It is difficult to know where to start when talking about the northern migration of Africans, South Asians, and Middle Easterners to Europe. By now many of us have formed opinions based on the nature and number of migrants to Europe in the past several years. Davide Enia reawakens our sense of wonder at the existential nature, the true terror and dangerousness inherent in the refugee journey by sea. And in the process, he reawakens our compassion.
The book is a multi-year set of interviews with survivors of the mass landings of migrants on Lampedusa, an island of about eight square miles nearly midway between Italy and the coast of Africa. Approximately seventy miles from Tunisia, Lampedusa is closer than Sicily (127 miles from the African coast) and Malta (109 miles distant).
In the days following the Arab Spring, flotillas of migrants arrived daily, thousands of people, thousands more than there were islanders on Lampedusa. It was overwhelming.
“Fear and curiosity coexisted with mistrust and pity. The shutters remained fastened tight, or else they’d open to hand out sweaters and shoes, electric adapters to charge cell phones, glasses of water, a chair to sit on, and a seat at the table to break bread together. These were flesh-and-blood people, not statistics you read about in the newspapers or numbers shouted out over the television.”This book is written by a man trying to work out his own complicated view of the migrants, from the point of view of the shell-shocked rescuers. This attempt to understand what is at stake is braided together with Enia’s relationship with his Sicilian father and dying uncle. Gradually he unveils the thoughts of those who have spent years witnessing the movement of migrants some of whom are picked up moments before their already-swamped craft sinks irretrievably.
The migrants are all ages and agonizingly aspirational. In photographs of the debris found in the refugee boats were items thought indispensable: skin creams, jars of preserved vegetables and fruit, insect repellent, chapstick, toothpaste, a can of Coca-Cola, cooking pots, lids, padlocks, keys, beach wraps, wallets, rings…the list of items took my breath away, coming as it does after learning of an invisible shipwreck in 2009. Refugees from one boat rescued in open seas remained standing on the dock on Lampedusa, staring at the horizon. A sister boat which had set sail with them the same day, holding four hundred people, never arrived.

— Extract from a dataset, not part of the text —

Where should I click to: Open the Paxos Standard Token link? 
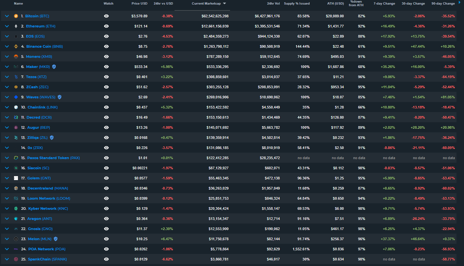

Sometimes migrants return to Lampedusa, which they call their birthplace, their second birthday the day they arrived, alive, from the sea. One young man gives some idea of the difficulty of the crossing. Their rubber dinghy ran out of gas “almost immediately.” When the salt water drenched them again and again, their skin burned and their heads felt as though they would explode. The sun shone cruelly. They floated for eighteen days, out of all provisions, reduced to drinking urine.
A Maltese patrol boat appeared and tossed them gas, water, food, then sped off. The patrol watched from a distance as the dinghy moved into Italian waters. It was three more days until an Italian Coat Guard vessel picked them up. Of the eighty who had left Libya, seventy-five of them had died.
Enia doesn’t begin with the tragedy in October 2013 that brought Lampedusa so vividly to everyone's attention around the world, the day a boat sank within sight of the shore, the day the seas filled with bodies. But he works up to that moment, sharing with us the experiences of those who have witnessed years of landings so that the full scope and horror of the event can be understood, looked at, and borne.
The other day I saw a video clip of a landowner on the U.S. border with Mexico saying he’s a big Trump supporter, strong on national defense, and the biggest conservative around. “But,” and I’m paraphrasing him now, “I think they’re wrong on this border wall. These folks aren’t criminals or terrorists.” It sounds like this man has seen a few things. At some point we all need to imagine how we will act when faced with naked need and hardship beyond comprehension.
On Lampedusa, a warehouse was refurbished with a shower to give those who escaped under the fence of the overcrowded refugee holding facility a chance to get cleaned up.
“Little by little, even some of those who regularly inveighed against these immigrant kids started leaving bags in front of the warehouse with donations of shampoo, soap, shoes, and trousers. They’re seeing people on the street who were malnourished, barefoot, raggedy, and so they did their best to help them with their primary needs.”This is a necessary book, beautifully and thoughtfully written, so that all our conscious and unconscious prejudices can bubble up…and float free. And we can be the people we hope to meet, were we in need.